Task goal →
Check each line of the material below, and copy it if it holds the string "Flip".

* * * *

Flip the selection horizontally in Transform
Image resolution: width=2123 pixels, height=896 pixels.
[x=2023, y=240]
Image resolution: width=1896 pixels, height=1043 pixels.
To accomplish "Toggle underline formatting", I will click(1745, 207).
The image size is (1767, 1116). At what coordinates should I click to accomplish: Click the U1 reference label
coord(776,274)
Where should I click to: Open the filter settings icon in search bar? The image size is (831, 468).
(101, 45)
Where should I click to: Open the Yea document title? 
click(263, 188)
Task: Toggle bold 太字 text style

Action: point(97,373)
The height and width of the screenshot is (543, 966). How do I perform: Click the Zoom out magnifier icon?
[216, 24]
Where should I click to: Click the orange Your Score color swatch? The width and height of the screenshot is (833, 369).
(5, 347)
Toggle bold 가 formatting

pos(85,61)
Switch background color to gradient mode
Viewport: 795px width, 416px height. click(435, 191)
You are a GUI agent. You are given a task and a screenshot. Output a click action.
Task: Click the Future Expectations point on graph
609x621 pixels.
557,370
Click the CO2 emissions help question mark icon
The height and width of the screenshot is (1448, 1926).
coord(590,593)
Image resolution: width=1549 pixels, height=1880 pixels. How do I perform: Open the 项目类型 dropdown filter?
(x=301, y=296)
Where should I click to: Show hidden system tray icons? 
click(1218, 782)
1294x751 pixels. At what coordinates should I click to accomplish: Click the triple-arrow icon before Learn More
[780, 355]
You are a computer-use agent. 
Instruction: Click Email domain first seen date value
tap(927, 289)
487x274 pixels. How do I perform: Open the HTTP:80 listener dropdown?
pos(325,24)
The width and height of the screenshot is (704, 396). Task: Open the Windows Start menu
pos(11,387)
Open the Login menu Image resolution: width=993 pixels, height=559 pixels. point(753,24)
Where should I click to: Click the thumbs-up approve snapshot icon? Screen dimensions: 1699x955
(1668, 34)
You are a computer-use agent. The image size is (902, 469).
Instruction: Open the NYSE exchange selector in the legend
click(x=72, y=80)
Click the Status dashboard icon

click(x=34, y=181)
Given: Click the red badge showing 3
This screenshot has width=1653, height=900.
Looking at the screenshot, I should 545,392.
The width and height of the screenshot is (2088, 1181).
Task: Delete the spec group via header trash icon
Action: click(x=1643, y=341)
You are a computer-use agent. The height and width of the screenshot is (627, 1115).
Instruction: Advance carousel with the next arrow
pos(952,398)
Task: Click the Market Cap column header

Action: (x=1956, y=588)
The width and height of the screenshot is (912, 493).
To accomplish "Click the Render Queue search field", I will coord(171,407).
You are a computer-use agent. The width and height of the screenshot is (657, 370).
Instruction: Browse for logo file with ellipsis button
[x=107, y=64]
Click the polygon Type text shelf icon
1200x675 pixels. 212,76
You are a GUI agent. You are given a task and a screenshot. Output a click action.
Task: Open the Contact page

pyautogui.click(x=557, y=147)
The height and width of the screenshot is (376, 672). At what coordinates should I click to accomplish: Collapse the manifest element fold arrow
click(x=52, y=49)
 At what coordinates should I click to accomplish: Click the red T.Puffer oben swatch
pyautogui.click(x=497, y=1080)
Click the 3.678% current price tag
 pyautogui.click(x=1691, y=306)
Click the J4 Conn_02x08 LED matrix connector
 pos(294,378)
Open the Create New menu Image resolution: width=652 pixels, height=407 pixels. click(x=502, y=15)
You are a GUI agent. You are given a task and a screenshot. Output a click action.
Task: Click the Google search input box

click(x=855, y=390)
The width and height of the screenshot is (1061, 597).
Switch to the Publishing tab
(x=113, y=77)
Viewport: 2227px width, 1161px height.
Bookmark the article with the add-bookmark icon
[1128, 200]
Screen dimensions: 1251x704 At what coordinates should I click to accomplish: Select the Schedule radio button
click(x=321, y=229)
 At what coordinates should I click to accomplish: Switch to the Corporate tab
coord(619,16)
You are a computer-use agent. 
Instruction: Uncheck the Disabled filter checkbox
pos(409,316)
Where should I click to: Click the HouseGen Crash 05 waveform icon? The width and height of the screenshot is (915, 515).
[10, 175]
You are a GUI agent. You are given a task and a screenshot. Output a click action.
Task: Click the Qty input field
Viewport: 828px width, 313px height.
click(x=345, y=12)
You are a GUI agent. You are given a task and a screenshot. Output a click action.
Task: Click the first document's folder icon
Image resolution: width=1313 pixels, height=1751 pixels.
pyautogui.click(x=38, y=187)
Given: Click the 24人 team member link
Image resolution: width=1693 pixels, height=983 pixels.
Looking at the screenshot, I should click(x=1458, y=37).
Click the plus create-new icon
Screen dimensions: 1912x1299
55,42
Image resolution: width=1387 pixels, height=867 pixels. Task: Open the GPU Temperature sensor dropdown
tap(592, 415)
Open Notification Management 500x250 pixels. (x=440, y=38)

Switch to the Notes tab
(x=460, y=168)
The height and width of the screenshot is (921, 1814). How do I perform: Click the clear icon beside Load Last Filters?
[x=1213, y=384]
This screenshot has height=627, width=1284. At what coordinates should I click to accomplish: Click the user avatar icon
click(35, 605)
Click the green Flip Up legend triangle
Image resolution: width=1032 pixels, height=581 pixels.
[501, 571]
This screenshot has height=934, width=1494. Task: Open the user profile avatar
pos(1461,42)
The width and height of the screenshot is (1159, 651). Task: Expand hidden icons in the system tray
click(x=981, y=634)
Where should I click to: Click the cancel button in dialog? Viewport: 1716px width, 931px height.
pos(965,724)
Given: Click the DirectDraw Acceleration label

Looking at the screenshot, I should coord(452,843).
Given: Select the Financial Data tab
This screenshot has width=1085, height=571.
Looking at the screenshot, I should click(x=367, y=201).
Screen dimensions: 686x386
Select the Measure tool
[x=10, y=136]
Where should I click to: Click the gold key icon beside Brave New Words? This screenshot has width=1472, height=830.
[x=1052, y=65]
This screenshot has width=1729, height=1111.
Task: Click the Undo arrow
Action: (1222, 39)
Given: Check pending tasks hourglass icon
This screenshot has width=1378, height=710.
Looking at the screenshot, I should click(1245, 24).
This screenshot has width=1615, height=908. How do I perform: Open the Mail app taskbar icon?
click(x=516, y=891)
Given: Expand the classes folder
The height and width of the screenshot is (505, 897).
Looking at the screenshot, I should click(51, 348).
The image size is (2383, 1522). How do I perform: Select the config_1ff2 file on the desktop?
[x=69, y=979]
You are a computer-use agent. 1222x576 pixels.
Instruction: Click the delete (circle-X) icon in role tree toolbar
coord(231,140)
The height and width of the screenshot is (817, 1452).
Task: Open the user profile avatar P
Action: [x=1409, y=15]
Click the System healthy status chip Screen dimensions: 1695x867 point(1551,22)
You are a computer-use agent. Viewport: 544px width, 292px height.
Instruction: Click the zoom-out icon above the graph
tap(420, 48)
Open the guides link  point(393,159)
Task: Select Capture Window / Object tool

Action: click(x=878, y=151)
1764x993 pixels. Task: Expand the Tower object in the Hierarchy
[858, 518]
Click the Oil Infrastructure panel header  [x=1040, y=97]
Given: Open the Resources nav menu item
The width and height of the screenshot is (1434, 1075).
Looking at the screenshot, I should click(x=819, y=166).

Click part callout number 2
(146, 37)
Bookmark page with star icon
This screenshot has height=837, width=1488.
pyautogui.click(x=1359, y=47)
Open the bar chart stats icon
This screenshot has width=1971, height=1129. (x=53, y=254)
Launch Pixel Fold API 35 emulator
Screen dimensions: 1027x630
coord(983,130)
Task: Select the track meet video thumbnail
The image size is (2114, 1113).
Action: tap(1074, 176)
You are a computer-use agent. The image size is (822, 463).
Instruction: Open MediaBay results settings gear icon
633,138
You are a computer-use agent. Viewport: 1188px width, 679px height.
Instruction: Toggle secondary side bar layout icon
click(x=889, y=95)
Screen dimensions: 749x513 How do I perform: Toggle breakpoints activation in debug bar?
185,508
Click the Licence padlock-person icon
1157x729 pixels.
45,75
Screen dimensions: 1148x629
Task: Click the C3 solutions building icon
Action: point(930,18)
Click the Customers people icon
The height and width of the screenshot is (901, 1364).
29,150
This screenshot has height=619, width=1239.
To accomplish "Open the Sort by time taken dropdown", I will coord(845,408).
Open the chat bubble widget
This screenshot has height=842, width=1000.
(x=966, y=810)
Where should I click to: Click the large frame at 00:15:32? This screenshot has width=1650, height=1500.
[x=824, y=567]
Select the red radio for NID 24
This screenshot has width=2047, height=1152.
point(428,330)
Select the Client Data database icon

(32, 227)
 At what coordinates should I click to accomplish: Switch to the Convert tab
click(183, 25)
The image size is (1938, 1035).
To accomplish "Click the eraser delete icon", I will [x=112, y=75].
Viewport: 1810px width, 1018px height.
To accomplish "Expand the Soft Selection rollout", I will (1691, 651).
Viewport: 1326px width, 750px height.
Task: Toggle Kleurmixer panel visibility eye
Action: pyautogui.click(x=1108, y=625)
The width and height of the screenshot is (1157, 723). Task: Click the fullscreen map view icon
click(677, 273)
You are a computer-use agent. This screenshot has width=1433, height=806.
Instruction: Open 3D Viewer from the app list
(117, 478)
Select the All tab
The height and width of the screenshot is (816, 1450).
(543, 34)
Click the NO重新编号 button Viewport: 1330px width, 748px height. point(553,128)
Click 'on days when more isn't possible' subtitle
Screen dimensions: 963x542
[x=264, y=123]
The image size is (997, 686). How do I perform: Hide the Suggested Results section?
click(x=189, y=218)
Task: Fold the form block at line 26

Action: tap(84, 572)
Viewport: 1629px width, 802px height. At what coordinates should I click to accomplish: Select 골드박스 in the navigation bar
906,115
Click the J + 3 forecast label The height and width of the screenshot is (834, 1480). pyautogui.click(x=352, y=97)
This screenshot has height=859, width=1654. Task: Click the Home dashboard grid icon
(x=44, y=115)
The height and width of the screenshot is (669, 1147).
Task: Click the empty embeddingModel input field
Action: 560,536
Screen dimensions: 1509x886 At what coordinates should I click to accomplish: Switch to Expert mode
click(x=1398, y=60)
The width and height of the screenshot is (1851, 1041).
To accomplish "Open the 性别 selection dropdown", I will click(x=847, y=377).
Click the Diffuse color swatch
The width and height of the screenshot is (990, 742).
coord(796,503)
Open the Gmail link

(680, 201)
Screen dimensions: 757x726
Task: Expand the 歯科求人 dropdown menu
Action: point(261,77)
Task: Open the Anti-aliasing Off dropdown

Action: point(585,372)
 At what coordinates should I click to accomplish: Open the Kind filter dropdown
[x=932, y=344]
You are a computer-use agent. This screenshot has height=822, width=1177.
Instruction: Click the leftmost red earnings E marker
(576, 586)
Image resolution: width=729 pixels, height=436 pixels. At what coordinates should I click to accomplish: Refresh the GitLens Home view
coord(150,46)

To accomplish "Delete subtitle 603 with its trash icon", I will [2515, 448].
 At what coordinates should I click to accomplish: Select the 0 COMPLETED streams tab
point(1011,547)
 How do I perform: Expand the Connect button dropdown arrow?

* * * *

Output of the task →
Flip the selection horizontally in Transform
Click the green Flip Up legend triangle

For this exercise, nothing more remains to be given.